___ Texte fourni ___

Paroles d’aînés : faire du récit de vie un outil d’inclusion sociale
Aux situations d’isolement et même d’exclusion que peuvent connaître certaines personnes issues de ces générations s’ajoutent le manque de valorisation de leurs parcours de vie et l’absence de transmission de leurs précieux savoirs et connaissances, menaçant ainsi notre héritage collectif de disparition.
Le projet Paroles d’aînés, porté par Sandrine Gueymard et lauréat de la cohorte d’automne 2020 de l’Incubateur civique, vise à redonner une voix aux personnes âgées, à contribuer à leur épanouissement et au bien-vieillir par la capture de contenus permettant la mise en valeur de leurs expériences de vie.
Un vécu personnel à l’origine d’une innovation sociale
Le militant jamaïquain Marcus Garvey disait qu’un « peuple ignorant de son histoire est comme un arbre sans racines. » Lorsque la transmission des savoirs de vie est manquante, les événements historiques nous sont enseignés à travers les grandes lignes, sans la profondeur des témoignages relatant les circonstances et le vécu de ces événements. Placé dans un contexte d’immigration, le défaut de transmission est accompagné d’une rupture géographique qui accentue la perte d’informations entre les générations.

___ Enregistrements de données ___

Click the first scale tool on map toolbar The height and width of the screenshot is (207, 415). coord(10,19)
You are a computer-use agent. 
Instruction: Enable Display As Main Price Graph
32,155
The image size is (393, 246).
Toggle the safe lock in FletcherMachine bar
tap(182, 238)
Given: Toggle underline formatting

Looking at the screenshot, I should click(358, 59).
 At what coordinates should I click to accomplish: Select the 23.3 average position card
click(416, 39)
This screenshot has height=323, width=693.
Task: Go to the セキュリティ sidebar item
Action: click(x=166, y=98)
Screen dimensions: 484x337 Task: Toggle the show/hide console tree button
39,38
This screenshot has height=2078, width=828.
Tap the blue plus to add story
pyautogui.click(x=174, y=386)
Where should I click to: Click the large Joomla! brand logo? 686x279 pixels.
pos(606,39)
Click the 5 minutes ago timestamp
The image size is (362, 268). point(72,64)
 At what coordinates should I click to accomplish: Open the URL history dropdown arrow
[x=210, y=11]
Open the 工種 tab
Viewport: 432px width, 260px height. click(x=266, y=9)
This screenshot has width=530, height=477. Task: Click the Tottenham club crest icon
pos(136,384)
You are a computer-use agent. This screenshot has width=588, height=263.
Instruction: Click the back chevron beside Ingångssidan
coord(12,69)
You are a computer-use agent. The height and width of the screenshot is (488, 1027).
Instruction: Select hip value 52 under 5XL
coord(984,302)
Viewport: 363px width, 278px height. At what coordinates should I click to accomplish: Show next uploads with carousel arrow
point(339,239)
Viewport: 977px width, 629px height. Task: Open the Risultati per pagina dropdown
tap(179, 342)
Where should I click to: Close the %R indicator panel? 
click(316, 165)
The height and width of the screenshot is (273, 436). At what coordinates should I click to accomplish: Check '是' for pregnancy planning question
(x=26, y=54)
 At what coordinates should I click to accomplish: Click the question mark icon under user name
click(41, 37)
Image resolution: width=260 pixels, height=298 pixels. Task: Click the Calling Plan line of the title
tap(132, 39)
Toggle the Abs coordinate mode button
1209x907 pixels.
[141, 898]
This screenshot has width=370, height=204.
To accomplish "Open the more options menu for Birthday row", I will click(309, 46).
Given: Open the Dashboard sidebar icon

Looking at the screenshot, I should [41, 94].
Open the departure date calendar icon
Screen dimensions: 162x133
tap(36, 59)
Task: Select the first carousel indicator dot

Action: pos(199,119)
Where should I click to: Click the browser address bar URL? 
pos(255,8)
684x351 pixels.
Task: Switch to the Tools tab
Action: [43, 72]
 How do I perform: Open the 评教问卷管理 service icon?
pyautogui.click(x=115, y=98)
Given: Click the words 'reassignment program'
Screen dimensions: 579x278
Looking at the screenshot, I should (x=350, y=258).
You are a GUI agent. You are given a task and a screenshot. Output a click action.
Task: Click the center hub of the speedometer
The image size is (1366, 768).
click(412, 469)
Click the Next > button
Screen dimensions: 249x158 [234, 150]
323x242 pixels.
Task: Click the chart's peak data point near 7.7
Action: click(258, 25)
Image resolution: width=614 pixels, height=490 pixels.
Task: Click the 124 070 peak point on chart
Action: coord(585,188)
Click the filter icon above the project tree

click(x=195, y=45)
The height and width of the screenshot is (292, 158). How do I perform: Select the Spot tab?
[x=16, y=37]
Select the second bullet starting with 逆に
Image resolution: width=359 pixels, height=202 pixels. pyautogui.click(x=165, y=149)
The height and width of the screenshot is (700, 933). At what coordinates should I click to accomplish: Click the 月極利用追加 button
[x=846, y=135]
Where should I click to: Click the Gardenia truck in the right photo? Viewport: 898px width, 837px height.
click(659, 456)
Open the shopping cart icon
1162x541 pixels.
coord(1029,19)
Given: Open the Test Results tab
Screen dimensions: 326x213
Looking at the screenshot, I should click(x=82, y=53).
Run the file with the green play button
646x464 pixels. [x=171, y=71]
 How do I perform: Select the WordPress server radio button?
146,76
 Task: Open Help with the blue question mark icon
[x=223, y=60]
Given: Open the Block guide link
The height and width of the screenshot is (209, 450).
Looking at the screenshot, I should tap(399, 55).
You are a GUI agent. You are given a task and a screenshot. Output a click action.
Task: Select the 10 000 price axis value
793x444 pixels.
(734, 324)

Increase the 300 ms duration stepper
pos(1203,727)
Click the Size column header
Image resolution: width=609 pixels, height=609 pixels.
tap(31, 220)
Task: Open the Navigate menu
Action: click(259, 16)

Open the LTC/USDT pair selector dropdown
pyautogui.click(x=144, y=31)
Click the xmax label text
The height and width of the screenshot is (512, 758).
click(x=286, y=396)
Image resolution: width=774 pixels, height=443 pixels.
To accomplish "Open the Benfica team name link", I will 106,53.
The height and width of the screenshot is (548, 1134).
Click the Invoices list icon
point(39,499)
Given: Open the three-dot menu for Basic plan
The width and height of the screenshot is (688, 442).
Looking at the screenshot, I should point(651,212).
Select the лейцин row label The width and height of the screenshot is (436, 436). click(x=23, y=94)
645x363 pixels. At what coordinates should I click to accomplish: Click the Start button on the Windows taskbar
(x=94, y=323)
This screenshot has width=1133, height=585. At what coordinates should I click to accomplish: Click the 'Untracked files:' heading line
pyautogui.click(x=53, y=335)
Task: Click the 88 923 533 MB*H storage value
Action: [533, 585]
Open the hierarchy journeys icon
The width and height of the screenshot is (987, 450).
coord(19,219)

___

# Consignes
1. Reproduisez à l'identique le passage du texte sur le projet Paroles d'aînés qui va de « Un vécu personnel » jusqu'à « entre les générations. ».
2. Poursuivez la rédaction du texte sur le projet Paroles d'aînés à partir de sa dernière phrase.

# Réponses par numéro
1.
Un vécu personnel à l’origine d’une innovation sociale
Le militant jamaïquain Marcus Garvey disait qu’un « peuple ignorant de son histoire est comme un arbre sans racines. » Lorsque la transmission des savoirs de vie est manquante, les événements historiques nous sont enseignés à travers les grandes lignes, sans la profondeur des témoignages relatant les circonstances et le vécu de ces événements. Placé dans un contexte d’immigration, le défaut de transmission est accompagné d’une rupture géographique qui accentue la perte d’informations entre les générations.

2.
C’est en partie l’expérience vécue par Sandrine à travers sa propre histoire familiale. En revenant s’installer à Montréal sur les traces de ses grands-parents, en quête de récits sur leur vie d’autrefois, elle réalise toute l’importance de la transmission intergénérationnelle nécessaire à la préservation d’un patrimoine familial.
Crédit photo: Youssef Shoufan
Quelques années auparavant, une expérience d’enquête de terrain menée dans le cadre de sa thèse de doctorat en urbanisme l’amenait déjà à découvrir, de manière fortuite, le public des personnes âgées. Interrogées sur leurs ressentis et perceptions à l’égard de leur cadre de vie, les personnes âgées qu’elle rencontrait se révélaient disponibles, en quête d’interactions sociales et appréciaient ce moment qui leur était dédié. Sandrine a vite constaté qu’elles ressentaient un grand besoin d’écoute et étaient disposées à échanger, à raconter leurs expériences et à livrer des histoires personnelles aux oreilles attentives. Forte de ces contacts avec le troisième âge, Sandrine a commencé à assembler les briques d’un futur projet de recueil de récits de vie.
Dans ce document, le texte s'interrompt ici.